#### Exercise description:
The lines below, from the one holding "首页 (919, 97)" through the one holding "Cemilan Murah (47, 180)", are to be restated word for word, with all images left out.

#### Collected data:
================================

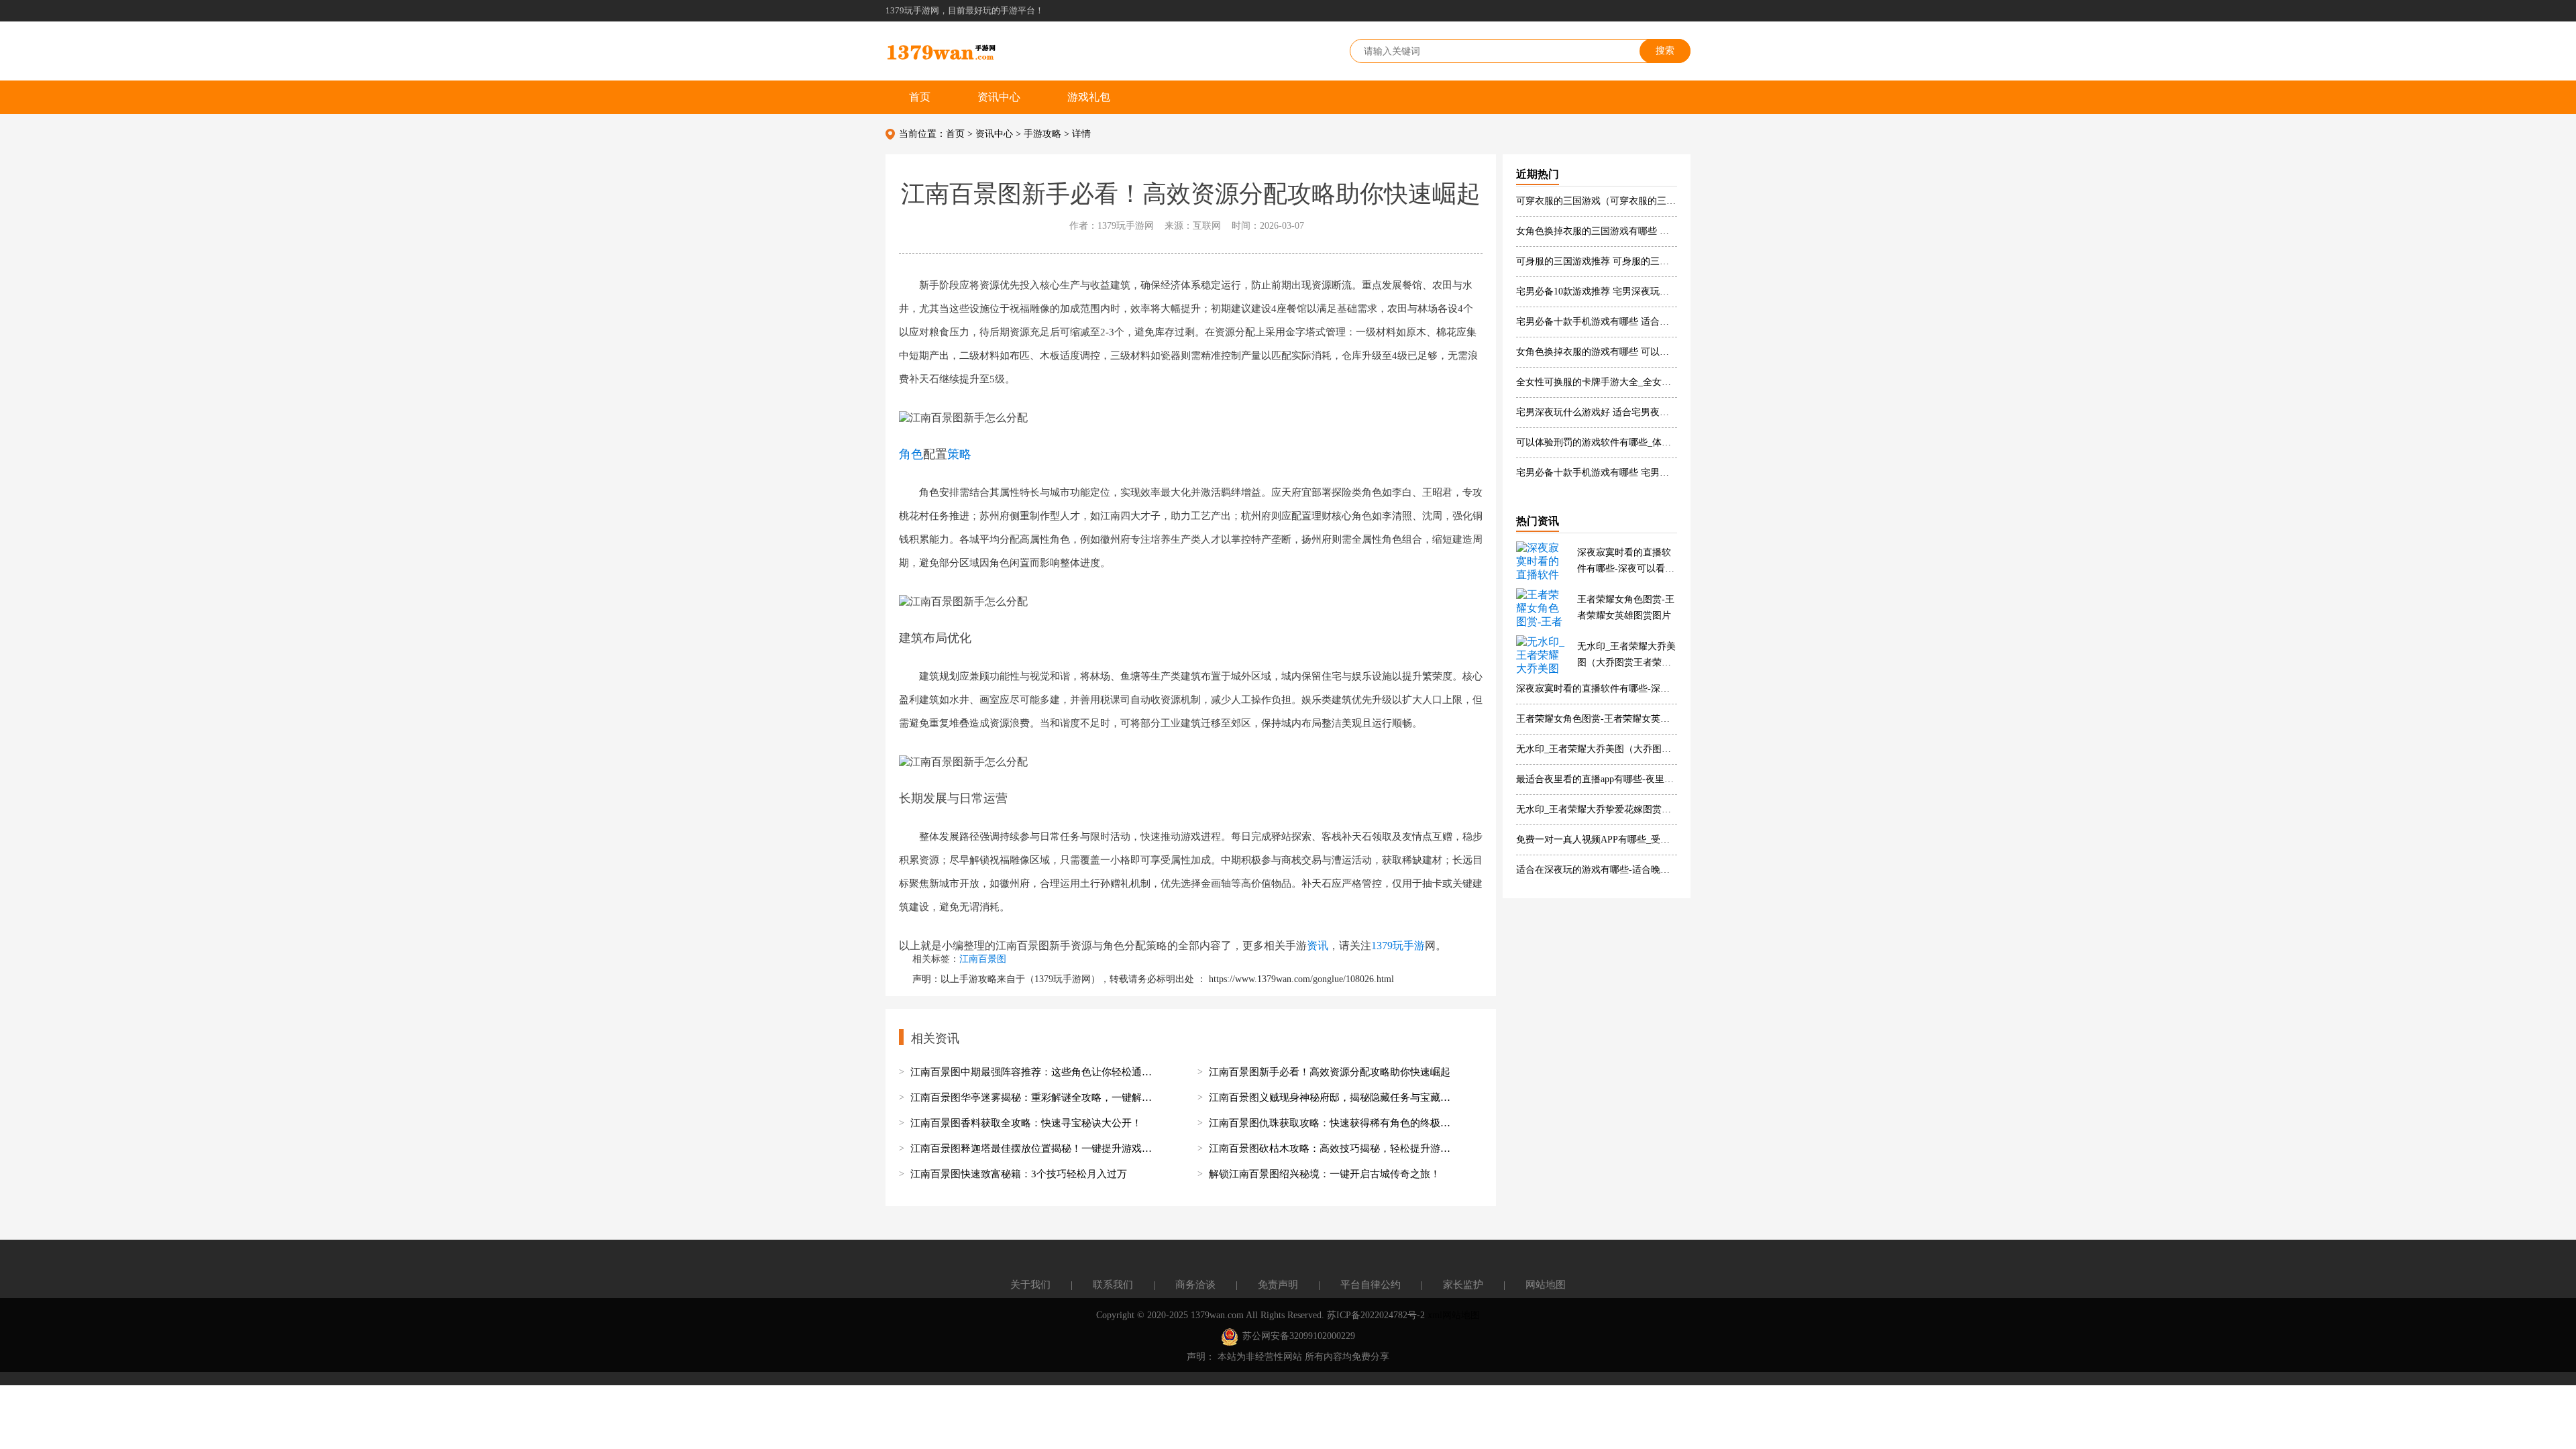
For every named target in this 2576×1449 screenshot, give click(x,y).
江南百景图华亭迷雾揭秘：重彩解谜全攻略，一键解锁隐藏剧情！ (1034, 1097)
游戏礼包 (1088, 97)
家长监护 (1463, 1284)
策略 (959, 453)
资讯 (1317, 945)
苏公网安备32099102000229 (1298, 1336)
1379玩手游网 (1062, 979)
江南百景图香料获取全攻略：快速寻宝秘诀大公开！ (1026, 1123)
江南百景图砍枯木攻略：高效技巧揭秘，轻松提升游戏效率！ (1333, 1148)
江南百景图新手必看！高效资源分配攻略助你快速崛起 (1329, 1072)
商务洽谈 (1195, 1284)
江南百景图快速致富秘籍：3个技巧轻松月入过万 (1018, 1174)
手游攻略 (1042, 134)
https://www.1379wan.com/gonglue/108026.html (1301, 979)
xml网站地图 (1454, 1315)
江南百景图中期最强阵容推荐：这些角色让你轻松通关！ (1034, 1072)
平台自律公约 (1370, 1284)
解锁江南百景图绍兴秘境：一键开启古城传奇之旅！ (1324, 1174)
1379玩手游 (1398, 945)
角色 (911, 453)
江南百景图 (982, 959)
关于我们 (1030, 1284)
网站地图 (1545, 1284)
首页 (919, 97)
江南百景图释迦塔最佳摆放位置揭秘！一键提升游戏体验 (1034, 1148)
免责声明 (1278, 1284)
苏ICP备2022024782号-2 (1376, 1315)
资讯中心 (998, 97)
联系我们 (1113, 1284)
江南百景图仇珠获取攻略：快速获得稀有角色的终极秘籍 (1333, 1123)
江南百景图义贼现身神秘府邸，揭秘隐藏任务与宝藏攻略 (1333, 1097)
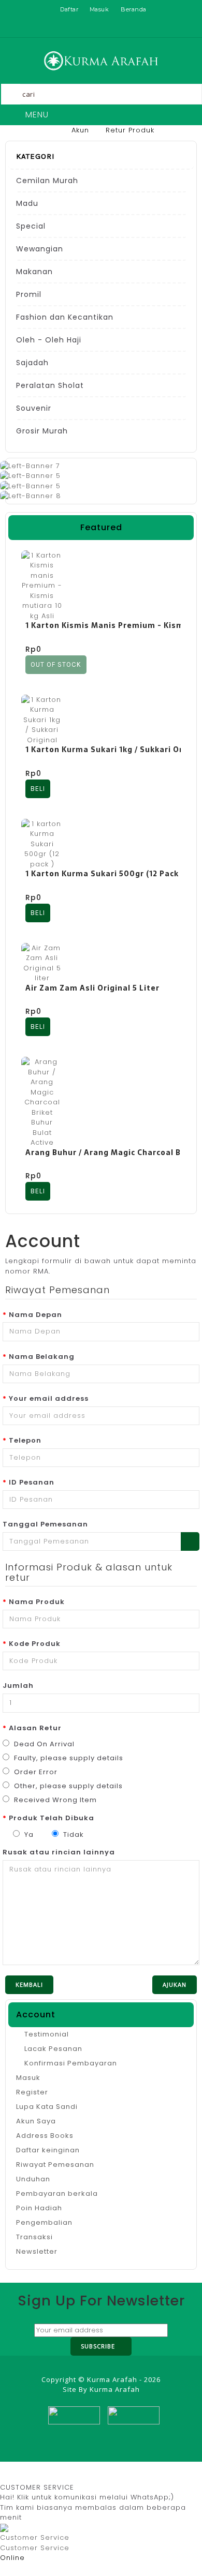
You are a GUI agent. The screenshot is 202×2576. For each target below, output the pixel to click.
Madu (27, 203)
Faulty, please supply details (67, 1758)
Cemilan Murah (47, 180)
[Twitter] (66, 2425)
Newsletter (36, 2251)
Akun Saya (36, 2121)
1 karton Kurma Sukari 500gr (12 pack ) (104, 873)
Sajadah (32, 362)
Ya (28, 1834)
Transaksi (34, 2237)
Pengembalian (44, 2222)
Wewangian (39, 249)
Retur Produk (130, 130)
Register (32, 2092)
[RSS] (88, 2425)
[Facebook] (43, 2425)
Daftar (69, 9)
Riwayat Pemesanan (55, 2164)
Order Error (34, 1772)
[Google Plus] (110, 2425)
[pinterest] (132, 2425)
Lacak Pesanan (52, 2049)
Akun (80, 130)
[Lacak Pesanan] (110, 28)
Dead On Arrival (43, 1744)
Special (31, 226)
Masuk (99, 9)
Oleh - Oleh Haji (48, 340)
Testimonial (45, 2034)
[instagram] (155, 2425)
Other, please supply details (67, 1786)
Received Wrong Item (54, 1800)
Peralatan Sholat (50, 385)
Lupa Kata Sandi (47, 2106)
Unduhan (33, 2179)
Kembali (29, 1984)
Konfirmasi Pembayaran (69, 2063)
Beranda (134, 9)
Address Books (45, 2135)
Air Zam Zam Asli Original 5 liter (92, 988)
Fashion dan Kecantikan (64, 317)
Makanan (34, 271)
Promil (28, 294)
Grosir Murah (42, 431)
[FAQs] (128, 28)
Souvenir (33, 408)
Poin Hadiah (39, 2208)
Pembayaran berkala (57, 2193)
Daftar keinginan (48, 2150)
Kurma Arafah (115, 2389)
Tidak (72, 1834)
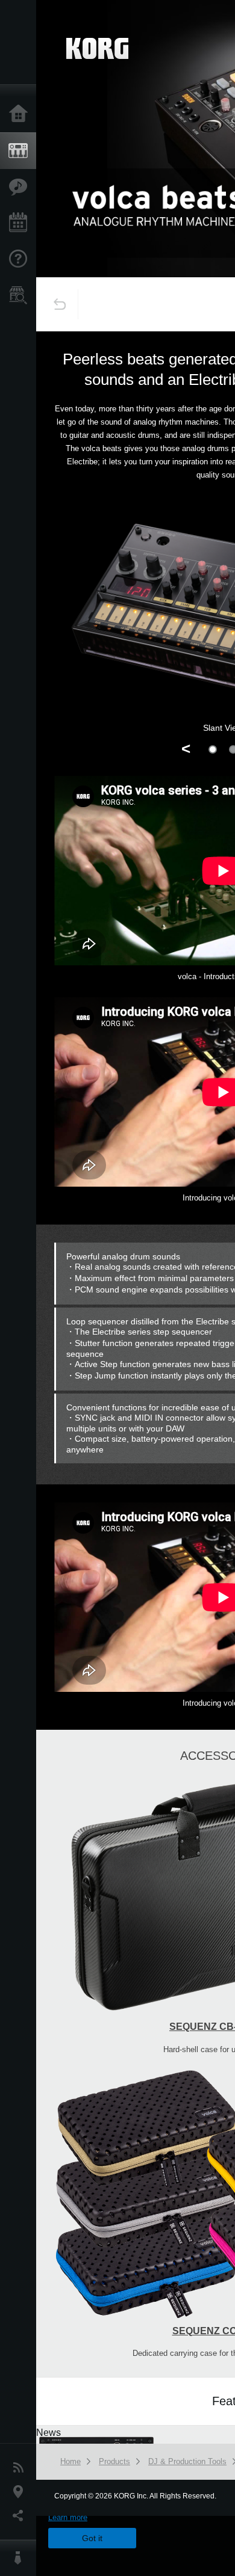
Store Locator (21, 295)
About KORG (21, 2558)
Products (21, 151)
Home (21, 114)
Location (21, 2492)
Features (21, 187)
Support (21, 259)
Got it (92, 2538)
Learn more (67, 2517)
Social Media (21, 2516)
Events (21, 223)
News (21, 2468)
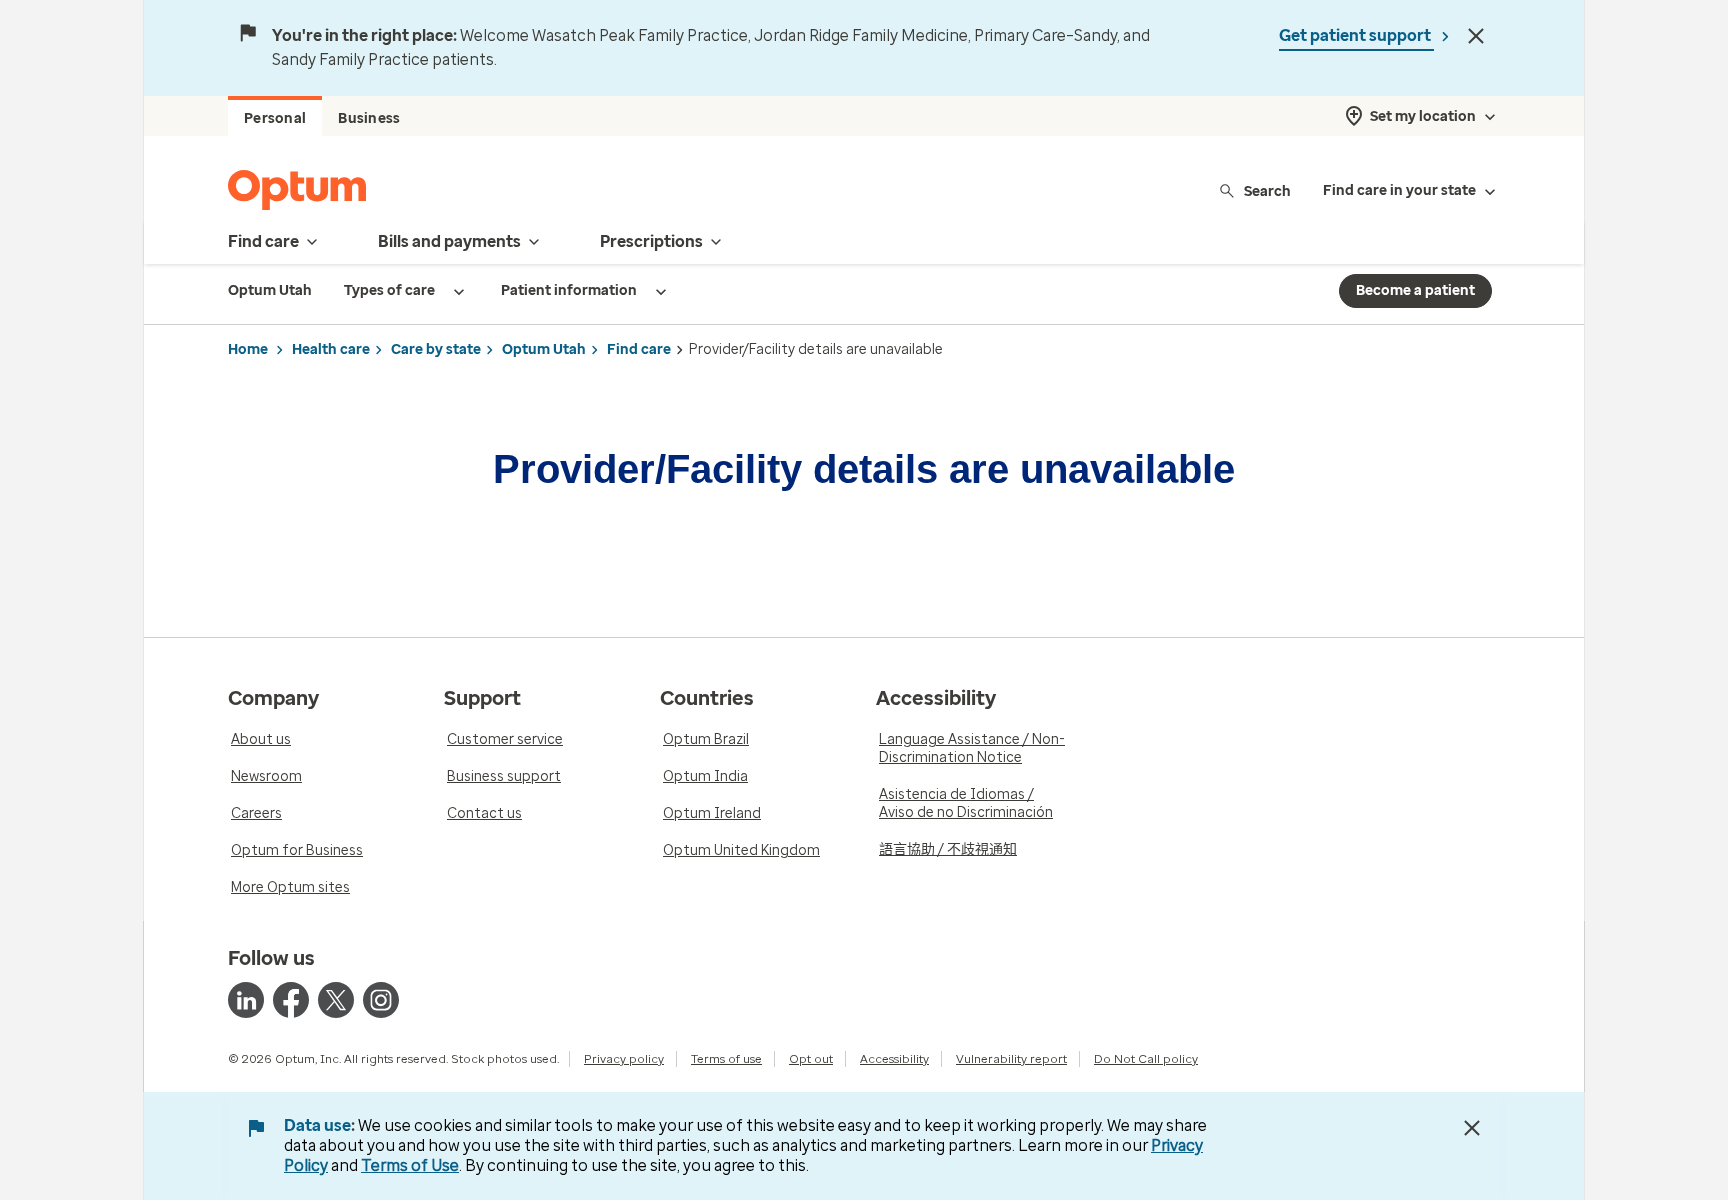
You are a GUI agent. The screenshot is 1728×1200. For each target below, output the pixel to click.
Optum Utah (544, 349)
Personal (275, 118)
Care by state (436, 349)
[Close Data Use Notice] (1472, 1128)
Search (1267, 190)
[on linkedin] (246, 1000)
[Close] (1476, 36)
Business (369, 118)
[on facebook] (291, 1000)
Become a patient (1415, 290)
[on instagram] (381, 1000)
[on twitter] (336, 1000)
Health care (331, 349)
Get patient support (1356, 35)
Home (248, 349)
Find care (639, 349)
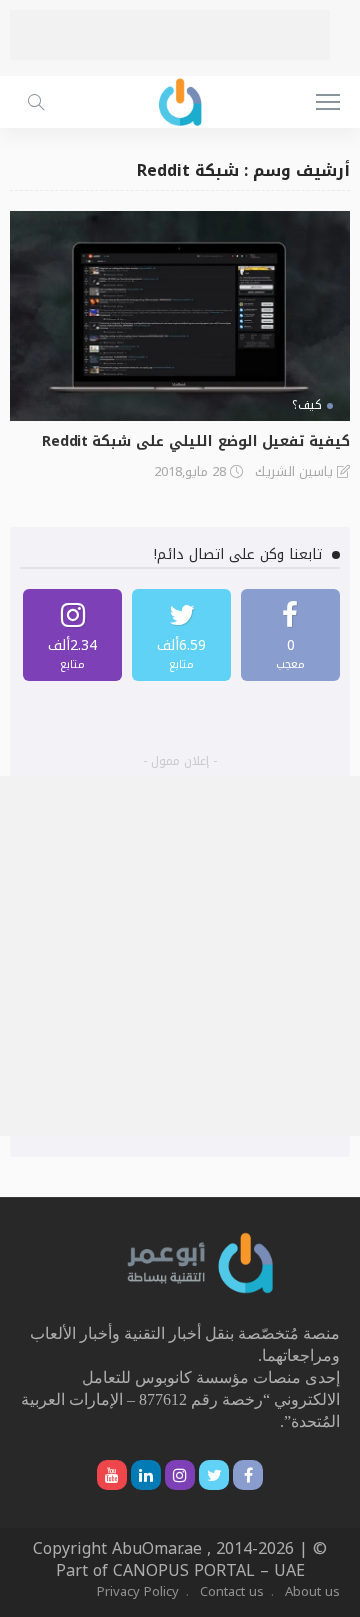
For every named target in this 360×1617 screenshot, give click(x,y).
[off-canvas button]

================================

#### Your solution:
首页 (919, 97)
江南百景图释迦塔最佳摆放位置揭秘！一键提升游戏体验 (1034, 1148)
免责声明 (1278, 1284)
苏ICP备2022024782号-2 (1376, 1315)
资讯中心 (998, 97)
联系我们 (1113, 1284)
江南百景图仇珠获取攻略：快速获得稀有角色的终极秘籍 (1333, 1123)
江南百景图义贼现身神秘府邸，揭秘隐藏任务与宝藏攻略 (1333, 1097)
You are a GUI agent. The screenshot is 202×2576. For each target below, output the pixel to click.
Madu (27, 203)
Faulty, please supply details (67, 1758)
Cemilan Murah (47, 180)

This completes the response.